Brokers at reopened offices will be able to set up in-office meetings with clients by appointment if local government guidelines permit, the person said.
Morgan Stanley Chief Executive James Gorman recently said that only about 50% of employees worldwide are expected to return to their offices by yearend, although it and other large investment banks have already opened some trading floors.
The wealth division plans to reopen branches on a rolling basis throughout the summer, and its headquarters in Purchase, NY, a New York City suburb, will open to staffers after the July 4th holiday, the person said. Some offices that reopen may not be at full capacity if social distancing is not possible.
Other large firms have been indicating to brokers in large cities that they should not expect to return to their offices in large cities until at least next year, but will likely allow employees in less densely populated areas that have not had significant incidents of Covid-19 to return earlier if they wish.
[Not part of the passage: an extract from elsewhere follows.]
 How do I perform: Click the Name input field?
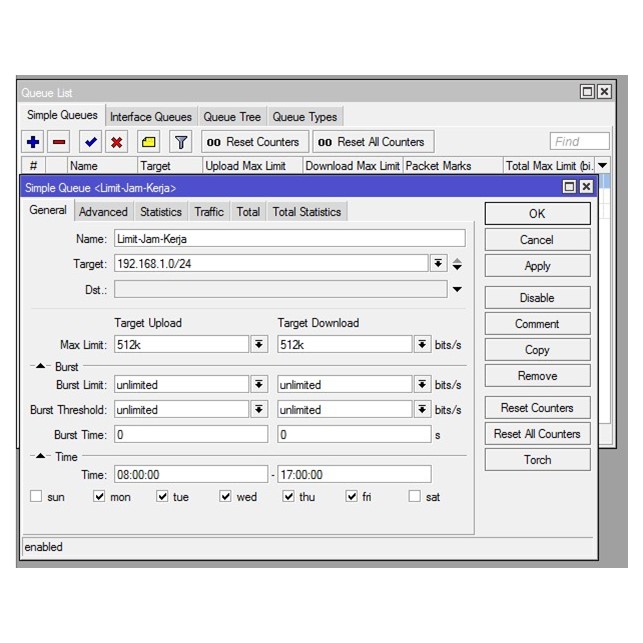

“We’re thinking through a phased approach across the company, which includes following guidance from medical experts, and have not set a timeline for when we may return to offices,” Merrill Lynch Wealth Management spokesman Matthew Card said in an e-mailed statement. “We’ve told employees they will receive 30 days’ notice prior to returning to the office.”
Merrill, like other firms owned by large companies, will make its decision based on guidance from Bank of America, Card said, and has no specific reopening timelines.
St. Louis-based regional Stifel Financial has allowed most of its 2,200 brokers to return to their offices on a voluntary basis, and this week allowed clients who sign waivers and wear masks in public areas to visit with advisors, according to two internal sources.
Wells Fargo, which has around 12,200 advisors in brokerage offices and bank branches, has encouraged brokers to work remotely, a spokeswoman said, and issued “strong guidelines” limiting branches to operate with no more than 50% of staff capacity. The guidelines will remain until at least July 31.
“We do not yet know when our business-as-usual activities will resume,” spokeswoman Shea Leordeanu said in an e-mailed statement. “We are creating a thoughtful, phased plan for returning to the workplace, and we will use guidance from health experts to maintain a safe workplace for all employees, including those who have continued to work from the office and those who will be returning to the office over the course of time.”
Edward Jones & Co., the largest firm as measured by its 19,000 brokers who work largely in rural areas and small cities, had allowed offices to remain open during the pandemic but had banned visits by clients and prospects. It lifted the ban regarding clients in around 30 of its 300 regions last week.